In addition to its technical uses, there are also extended uses, especially in non-scientific contexts, where it is used to mean defining characteristics or boundaries, as in the phrases 'test parameters' or 'game play parameters'.^{[1]}

- 1 Modelization
- 2 Mathematical functions
- 3 Computer programming
- 4 Engineering
- 5 Environmental science
- 6 Linguistics
- 7 Logic
- 8 Music
- 9 See also
- 10 References

When a system is modeled by equations, the values that describe the system are called *parameters*. For example, in mechanics, the masses, the dimensions and shapes (for solid bodies), the densities and the viscosities (for fluids), appear as parameters in the equations modeling movements. There are often several choices for the parameters, and choosing a convenient set of parameters is called *parametrization*.

For example, if one were considering the movement of an object on the surface of a sphere much larger than the object (e.g. the Earth), there are two commonly used parametrizations of its position: angular coordinates (like latitude/longitude), which neatly describe large movements along circles on the sphere, and directional distance from a known point (e.g. "10km NNW of Toronto" or equivalently "8km due North, and then 6km due West, from Toronto" ), which are often simpler for movement confined to a (relatively) small area, like within a particular country or region. Such parametrizations are also relevant to the modelization of geographic areas (i.e. map drawing).

Mathematical functions have one or more arguments that are designated in the definition by variables. A function definition can also contain parameters, but unlike variables, parameters are not listed among the arguments that the function takes. When parameters are present, the definition actually defines a whole family of functions, one for every valid set of values of the parameters. For instance, one could define a general quadratic function by declaring

- \({\displaystyle f(x)=ax^{2}+bx+c}\);

Here, the variable *x* designates the function's argument, but *a*, *b*, and *c* are parameters that determine which particular quadratic function is being considered. A parameter could be incorporated into the function name to indicate its dependence on the parameter. For instance, one may define the base-*b* logarithm by the formula

- \({\displaystyle \log _{b}(x)={\frac {\log(x)}{\log(b)}}}\)

__Record excerpts__.
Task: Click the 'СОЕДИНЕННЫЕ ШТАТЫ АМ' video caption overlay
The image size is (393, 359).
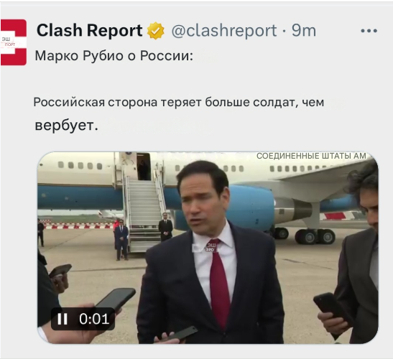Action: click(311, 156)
---
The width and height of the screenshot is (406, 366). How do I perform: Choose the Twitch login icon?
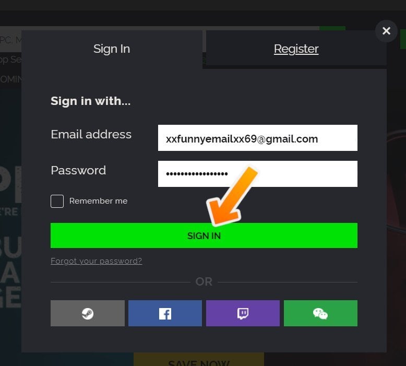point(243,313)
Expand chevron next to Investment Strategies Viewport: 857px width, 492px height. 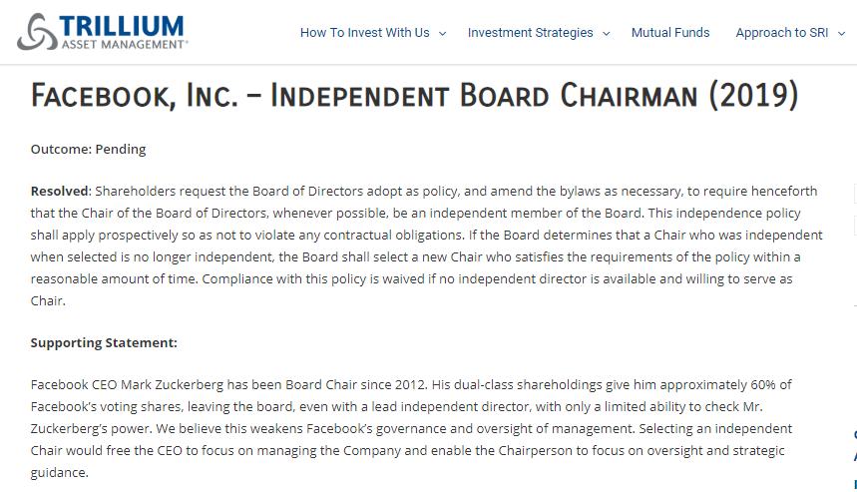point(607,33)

__What to do__.
1. In the passage on parameters, what is the act of choosing a convenient set of parameters called?
2. From the rows, copy verbatim the part that opens with the line containing "Task: Click the" and closes with the line containing "Action: click(311, 156)". Omit the pictures from your copy.

__Solutions to the problems__.
1. Parametrization.

2.
Task: Click the 'СОЕДИНЕННЫЕ ШТАТЫ АМ' video caption overlay
The image size is (393, 359).
Action: click(311, 156)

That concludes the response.